- _Work request_:
An identical copy of the data below is needed.

++++ Record excerpts

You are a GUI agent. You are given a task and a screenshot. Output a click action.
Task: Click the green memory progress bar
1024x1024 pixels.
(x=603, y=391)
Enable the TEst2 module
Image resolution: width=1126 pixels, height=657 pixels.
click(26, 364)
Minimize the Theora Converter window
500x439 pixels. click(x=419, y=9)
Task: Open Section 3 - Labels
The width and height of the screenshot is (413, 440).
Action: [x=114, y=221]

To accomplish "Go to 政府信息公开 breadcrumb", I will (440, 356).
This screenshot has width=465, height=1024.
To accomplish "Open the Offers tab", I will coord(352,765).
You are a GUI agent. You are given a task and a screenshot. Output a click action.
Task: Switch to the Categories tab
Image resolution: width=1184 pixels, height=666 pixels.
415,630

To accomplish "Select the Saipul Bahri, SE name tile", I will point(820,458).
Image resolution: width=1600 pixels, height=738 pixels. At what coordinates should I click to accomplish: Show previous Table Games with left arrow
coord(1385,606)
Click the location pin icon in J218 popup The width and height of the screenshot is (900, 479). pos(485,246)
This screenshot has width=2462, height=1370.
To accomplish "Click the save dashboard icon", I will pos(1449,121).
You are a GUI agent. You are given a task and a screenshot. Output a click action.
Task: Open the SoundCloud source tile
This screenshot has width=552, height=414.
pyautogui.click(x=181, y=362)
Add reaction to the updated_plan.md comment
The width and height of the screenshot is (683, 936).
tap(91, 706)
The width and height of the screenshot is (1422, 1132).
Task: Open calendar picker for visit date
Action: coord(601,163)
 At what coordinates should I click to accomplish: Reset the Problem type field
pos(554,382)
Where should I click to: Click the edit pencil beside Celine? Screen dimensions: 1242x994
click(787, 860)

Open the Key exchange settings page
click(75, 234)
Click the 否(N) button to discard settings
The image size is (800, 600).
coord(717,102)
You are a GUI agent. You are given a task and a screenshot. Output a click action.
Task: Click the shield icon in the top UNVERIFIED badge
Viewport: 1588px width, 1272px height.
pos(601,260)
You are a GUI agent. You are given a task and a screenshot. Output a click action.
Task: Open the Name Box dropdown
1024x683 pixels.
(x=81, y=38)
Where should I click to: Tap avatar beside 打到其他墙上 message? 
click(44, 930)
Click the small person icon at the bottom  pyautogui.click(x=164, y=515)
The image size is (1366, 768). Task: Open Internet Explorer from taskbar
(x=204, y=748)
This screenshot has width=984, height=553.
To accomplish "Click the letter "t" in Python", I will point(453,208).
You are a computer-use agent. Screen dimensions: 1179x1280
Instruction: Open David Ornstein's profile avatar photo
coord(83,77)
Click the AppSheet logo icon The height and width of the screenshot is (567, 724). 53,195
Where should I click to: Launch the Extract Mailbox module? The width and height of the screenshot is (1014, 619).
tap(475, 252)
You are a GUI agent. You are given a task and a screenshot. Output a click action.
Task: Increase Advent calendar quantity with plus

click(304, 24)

++++++++

- _Written response_:
You are a GUI agent. You are given a task and a screenshot. Output a click action.
Task: Click the green memory progress bar
1024x1024 pixels.
(x=603, y=391)
Enable the TEst2 module
Image resolution: width=1126 pixels, height=657 pixels.
click(26, 364)
Minimize the Theora Converter window
500x439 pixels. click(x=419, y=9)
Task: Open Section 3 - Labels
The width and height of the screenshot is (413, 440).
Action: [x=114, y=221]

To accomplish "Go to 政府信息公开 breadcrumb", I will (440, 356).
This screenshot has width=465, height=1024.
To accomplish "Open the Offers tab", I will coord(352,765).
You are a GUI agent. You are given a task and a screenshot. Output a click action.
Task: Switch to the Categories tab
Image resolution: width=1184 pixels, height=666 pixels.
415,630

To accomplish "Select the Saipul Bahri, SE name tile", I will point(820,458).
Image resolution: width=1600 pixels, height=738 pixels. At what coordinates should I click to accomplish: Show previous Table Games with left arrow
coord(1385,606)
Click the location pin icon in J218 popup The width and height of the screenshot is (900, 479). pos(485,246)
This screenshot has width=2462, height=1370.
To accomplish "Click the save dashboard icon", I will pos(1449,121).
You are a GUI agent. You are given a task and a screenshot. Output a click action.
Task: Open the SoundCloud source tile
This screenshot has width=552, height=414.
pyautogui.click(x=181, y=362)
Add reaction to the updated_plan.md comment
The width and height of the screenshot is (683, 936).
tap(91, 706)
The width and height of the screenshot is (1422, 1132).
Task: Open calendar picker for visit date
Action: coord(601,163)
 At what coordinates should I click to accomplish: Reset the Problem type field
pos(554,382)
Where should I click to: Click the edit pencil beside Celine? Screen dimensions: 1242x994
click(787, 860)

Open the Key exchange settings page
click(75, 234)
Click the 否(N) button to discard settings
The image size is (800, 600).
coord(717,102)
You are a GUI agent. You are given a task and a screenshot. Output a click action.
Task: Click the shield icon in the top UNVERIFIED badge
Viewport: 1588px width, 1272px height.
pos(601,260)
You are a GUI agent. You are given a task and a screenshot. Output a click action.
Task: Open the Name Box dropdown
1024x683 pixels.
(x=81, y=38)
Where should I click to: Tap avatar beside 打到其他墙上 message? 
click(44, 930)
Click the small person icon at the bottom  pyautogui.click(x=164, y=515)
The image size is (1366, 768). Task: Open Internet Explorer from taskbar
(x=204, y=748)
This screenshot has width=984, height=553.
To accomplish "Click the letter "t" in Python", I will point(453,208).
You are a computer-use agent. Screen dimensions: 1179x1280
Instruction: Open David Ornstein's profile avatar photo
coord(83,77)
Click the AppSheet logo icon The height and width of the screenshot is (567, 724). 53,195
Where should I click to: Launch the Extract Mailbox module? The width and height of the screenshot is (1014, 619).
tap(475, 252)
You are a GUI agent. You are given a task and a screenshot. Output a click action.
Task: Increase Advent calendar quantity with plus

click(304, 24)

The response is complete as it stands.